Jeżeli te już znane demówki z początku lat 80. z sesji do "Thrillera" są o wiele lepsze od wielu późniejszych utworów na regularnych płytach, to jestem spokojna o jakość tych których jeszcze nie znamy. Słuchając "BTM" aż dziwię się dlaczego przeleżała tyle lat w odmętach archiwum. Ale grunt, że w ogóle było nam dane ją usłyszeć.
zapraszam i polecam: http://msfeliciam.blogspot.com/
Image
User avatar
Kacmurka
Posts: 140
Joined: Tue, 24 Feb 2009, 17:56
Location: Sławków

Post by Kacmurka »

Popieram wasze słowa co do każdego miejsca po przecinku
w okolicach 100%. Behind the Mask to utwór,który "zabił mnie".

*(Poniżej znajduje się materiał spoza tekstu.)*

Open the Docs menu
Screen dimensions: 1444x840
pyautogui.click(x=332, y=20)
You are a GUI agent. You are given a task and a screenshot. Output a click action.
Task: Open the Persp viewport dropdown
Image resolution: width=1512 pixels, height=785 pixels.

Poczułam się tak samo jak wtedy,gdy zostałam fanką słuchając
Man in the Mirror czy Human Nature.Ta piosenka jest
niezwykła, magiczna.Głos Michaela tnie jak brzytwa,
rozwala głośniki.Saksofon-strzał w 10.Na początku,po
pierwszym przesłuchaniu wkurzały mnie i doprowadzały
do furii wstawki "ihhi",teraz już się z nimi oswoiłam.To jest
właśnie ta jedna z pereł,na którą można czekać pół życia
będąc jego fanem.Michael bez obróbki komputerowej
głosu,o to chodzi drogie Sony do cholery!
Last edited by Kacmurka on Sat, 11 Dec 2010, 22:31, edited 1 time in total.